Quite often, we can feel unimportant/ impotent, unable to overcome the challenges we face. God’s choice of Bethlehem reveals how God often takes the ‘least’ and makes ‘it’ great: first, it’s the place where David was anointed King and, second, it was where Jesus was born. But most of the time the people there lived ordinary lives. We’re invited here to think about perseverance and faithfulness so that great things, often unexpectedly, can happen through us.
When we have children, people rarely praise us and children rarely appreciate all that’s done for them. But one day the child blooms into womanhood or manhood. That is true joy. The Gospel reveals the importance of children to speak to us about what is really the most important thing in our lives: to love. The sacrifices of a mother/ father reveal God’s love for us.
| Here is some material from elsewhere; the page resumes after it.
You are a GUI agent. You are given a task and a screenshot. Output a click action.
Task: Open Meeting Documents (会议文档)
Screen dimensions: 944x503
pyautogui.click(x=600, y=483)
And, when our natural parents might fail in showing that love, God sends other people to reflect the love that God wants us to experience. This is a challenge to us, because God may be calling you or me to show God’s love to another person and we fail to say YES, like Mary did. This is why sometimes we suffer as children, because others refuse to cooperate with God.
The age of Elizabeth points to the past, the days of the Old Testament, which prophesied about the future Messiah. Mary, of course, points to the present and future. Our past is important because our history gives us a sense of our importance: we are not a disposable commodity.
Mary’s ‘present’, then, is our ‘present’, now: when God reveals God’s closeness with us, God’s love for us. We celebrate Christmas every year to remind us that Christ is a present reality. And, therefore, we can look to the future with confidence through our faith, hope and charity. Charity being an expression of love that makes Christ ‘present’ again.
The Second reading reveals that the personal sacrifice of Christ for us, teaches us how to find meaning and true joy in our lives: not by words of sympathy for others, but by our big and small sacrifices for others, so they feel loved.
Many in the world blame others when things are not going well. It could be true. But, at a certain point, we must admit that the past cannot be changed, and we ourselves, must make the best of what we have: we cannot play the victim and expect to be happy or successful.
We cannot undo our past mistakes, or the mistakes of others against us. But, just as John the Baptist called many to repentance we, too, can choose to repent, to change direction, today. When we make sacrifices for others we are saying YES to carry Christ, as Mary did.
Hopefully, our practical love for others will cause them to feel the Spirit of God move in them, just as Elizabeth felt the presence of Christ when Mary visited her.